**PROBLEM DESCRIPTION**
Reproduce the closing run of lines below verbatim, from the line that contains "Customer Satisfaction Survey (551, 2066)" up to and including the final line.

--- RECORDED INFORMATION ---

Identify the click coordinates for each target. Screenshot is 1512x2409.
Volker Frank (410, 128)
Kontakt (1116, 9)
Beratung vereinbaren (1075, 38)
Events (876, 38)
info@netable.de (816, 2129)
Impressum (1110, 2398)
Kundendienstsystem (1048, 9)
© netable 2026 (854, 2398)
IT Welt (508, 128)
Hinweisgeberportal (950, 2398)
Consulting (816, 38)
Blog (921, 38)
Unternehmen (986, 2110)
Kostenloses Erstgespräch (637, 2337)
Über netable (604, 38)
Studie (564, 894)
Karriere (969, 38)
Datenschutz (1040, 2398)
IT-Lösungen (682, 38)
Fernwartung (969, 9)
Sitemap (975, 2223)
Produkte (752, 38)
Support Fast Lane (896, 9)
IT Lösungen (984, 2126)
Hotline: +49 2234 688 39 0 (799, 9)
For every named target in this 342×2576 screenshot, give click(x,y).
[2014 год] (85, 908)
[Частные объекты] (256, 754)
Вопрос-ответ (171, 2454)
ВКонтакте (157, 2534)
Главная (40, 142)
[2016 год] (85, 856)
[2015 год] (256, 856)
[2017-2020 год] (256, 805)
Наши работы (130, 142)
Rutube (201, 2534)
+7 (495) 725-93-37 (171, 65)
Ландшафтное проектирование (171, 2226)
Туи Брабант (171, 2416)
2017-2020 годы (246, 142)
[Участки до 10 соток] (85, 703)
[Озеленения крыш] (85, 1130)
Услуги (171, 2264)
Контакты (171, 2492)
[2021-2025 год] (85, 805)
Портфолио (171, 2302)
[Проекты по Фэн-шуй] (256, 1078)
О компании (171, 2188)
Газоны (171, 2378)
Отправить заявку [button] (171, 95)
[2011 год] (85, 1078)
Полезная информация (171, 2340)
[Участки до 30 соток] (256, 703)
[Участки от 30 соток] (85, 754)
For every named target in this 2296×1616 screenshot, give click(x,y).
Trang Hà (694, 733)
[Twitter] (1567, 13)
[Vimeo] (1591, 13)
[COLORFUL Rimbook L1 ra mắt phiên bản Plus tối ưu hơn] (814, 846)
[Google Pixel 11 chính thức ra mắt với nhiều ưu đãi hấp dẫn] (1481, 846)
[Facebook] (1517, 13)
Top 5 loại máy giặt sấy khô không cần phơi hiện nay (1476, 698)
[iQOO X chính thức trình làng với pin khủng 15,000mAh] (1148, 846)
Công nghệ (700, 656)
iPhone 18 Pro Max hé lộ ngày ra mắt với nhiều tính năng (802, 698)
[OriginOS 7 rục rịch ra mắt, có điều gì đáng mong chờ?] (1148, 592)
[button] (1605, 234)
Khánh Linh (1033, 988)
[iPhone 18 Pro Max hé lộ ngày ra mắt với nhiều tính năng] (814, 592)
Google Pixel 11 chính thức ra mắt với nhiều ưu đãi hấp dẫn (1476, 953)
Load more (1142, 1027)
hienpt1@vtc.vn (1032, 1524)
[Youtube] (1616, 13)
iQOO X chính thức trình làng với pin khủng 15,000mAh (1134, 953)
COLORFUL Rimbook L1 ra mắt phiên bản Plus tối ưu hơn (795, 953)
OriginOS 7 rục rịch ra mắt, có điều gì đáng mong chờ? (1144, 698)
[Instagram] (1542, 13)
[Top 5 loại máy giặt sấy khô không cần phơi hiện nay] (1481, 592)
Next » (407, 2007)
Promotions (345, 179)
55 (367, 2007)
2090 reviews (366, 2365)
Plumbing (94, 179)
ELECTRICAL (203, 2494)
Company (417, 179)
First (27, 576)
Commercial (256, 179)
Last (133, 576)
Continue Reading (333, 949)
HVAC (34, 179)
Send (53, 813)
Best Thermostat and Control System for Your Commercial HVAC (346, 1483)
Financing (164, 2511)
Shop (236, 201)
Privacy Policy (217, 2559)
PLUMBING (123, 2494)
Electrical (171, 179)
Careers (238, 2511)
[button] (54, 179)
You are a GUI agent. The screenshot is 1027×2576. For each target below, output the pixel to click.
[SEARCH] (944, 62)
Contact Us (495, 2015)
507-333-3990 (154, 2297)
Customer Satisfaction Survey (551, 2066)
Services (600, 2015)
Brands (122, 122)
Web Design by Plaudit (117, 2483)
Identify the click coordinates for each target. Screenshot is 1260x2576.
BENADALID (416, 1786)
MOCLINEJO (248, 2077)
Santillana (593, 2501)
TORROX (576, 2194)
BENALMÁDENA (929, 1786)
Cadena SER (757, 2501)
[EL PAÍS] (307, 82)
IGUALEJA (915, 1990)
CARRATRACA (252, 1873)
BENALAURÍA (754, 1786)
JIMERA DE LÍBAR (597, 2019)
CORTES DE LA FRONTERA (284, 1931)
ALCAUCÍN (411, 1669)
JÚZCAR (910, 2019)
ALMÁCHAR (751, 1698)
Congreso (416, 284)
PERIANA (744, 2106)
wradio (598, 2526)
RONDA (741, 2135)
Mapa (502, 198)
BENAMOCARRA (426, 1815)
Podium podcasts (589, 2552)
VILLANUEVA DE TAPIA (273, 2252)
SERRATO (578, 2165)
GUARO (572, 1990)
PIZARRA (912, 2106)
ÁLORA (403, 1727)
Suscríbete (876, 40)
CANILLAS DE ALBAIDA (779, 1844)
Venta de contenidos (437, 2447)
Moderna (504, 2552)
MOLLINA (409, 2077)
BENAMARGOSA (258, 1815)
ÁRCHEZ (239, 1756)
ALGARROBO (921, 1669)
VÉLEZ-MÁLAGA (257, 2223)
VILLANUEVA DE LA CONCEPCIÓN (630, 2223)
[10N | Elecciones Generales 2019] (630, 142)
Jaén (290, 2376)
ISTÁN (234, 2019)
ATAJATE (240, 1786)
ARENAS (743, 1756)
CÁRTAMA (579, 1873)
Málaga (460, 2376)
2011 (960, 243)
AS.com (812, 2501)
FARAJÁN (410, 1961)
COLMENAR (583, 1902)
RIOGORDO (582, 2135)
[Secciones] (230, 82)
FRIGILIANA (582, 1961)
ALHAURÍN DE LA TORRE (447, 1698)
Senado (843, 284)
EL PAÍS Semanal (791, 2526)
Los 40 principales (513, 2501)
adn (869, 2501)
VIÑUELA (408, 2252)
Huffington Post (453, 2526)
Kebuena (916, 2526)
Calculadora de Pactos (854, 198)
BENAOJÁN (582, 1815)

---

**ANSWER TO THE EXERCISE**
Customer Satisfaction Survey (551, 2066)
Services (600, 2015)
Brands (122, 122)
Web Design by Plaudit (117, 2483)
Identify the click coordinates for each target. Screenshot is 1260x2576.
BENADALID (416, 1786)
MOCLINEJO (248, 2077)
Santillana (593, 2501)
TORROX (576, 2194)
BENALMÁDENA (929, 1786)
Cadena SER (757, 2501)
[EL PAÍS] (307, 82)
IGUALEJA (915, 1990)
CARRATRACA (252, 1873)
BENALAURÍA (754, 1786)
JIMERA DE LÍBAR (597, 2019)
CORTES DE LA FRONTERA (284, 1931)
ALCAUCÍN (411, 1669)
JÚZCAR (910, 2019)
ALMÁCHAR (751, 1698)
Congreso (416, 284)
PERIANA (744, 2106)
wradio (598, 2526)
RONDA (741, 2135)
Mapa (502, 198)
BENAMOCARRA (426, 1815)
Podium podcasts (589, 2552)
VILLANUEVA DE TAPIA (273, 2252)
SERRATO (578, 2165)
GUARO (572, 1990)
PIZARRA (912, 2106)
ÁLORA (403, 1727)
Suscríbete (876, 40)
CANILLAS DE ALBAIDA (779, 1844)
Venta de contenidos (437, 2447)
Moderna (504, 2552)
MOLLINA (409, 2077)
BENAMARGOSA (258, 1815)
ÁRCHEZ (239, 1756)
ALGARROBO (921, 1669)
VÉLEZ-MÁLAGA (257, 2223)
VILLANUEVA DE LA CONCEPCIÓN (630, 2223)
[10N | Elecciones Generales 2019] (630, 142)
Jaén (290, 2376)
ISTÁN (234, 2019)
ATAJATE (240, 1786)
ARENAS (743, 1756)
CÁRTAMA (579, 1873)
Málaga (460, 2376)
2011 (960, 243)
AS.com (812, 2501)
FARAJÁN (410, 1961)
COLMENAR (583, 1902)
RIOGORDO (582, 2135)
[Secciones] (230, 82)
FRIGILIANA (582, 1961)
ALHAURÍN DE LA TORRE (447, 1698)
Senado (843, 284)
EL PAÍS Semanal (791, 2526)
Los 40 principales (513, 2501)
adn (869, 2501)
VIÑUELA (408, 2252)
Huffington Post (453, 2526)
Kebuena (916, 2526)
Calculadora de Pactos (854, 198)
BENAOJÁN (582, 1815)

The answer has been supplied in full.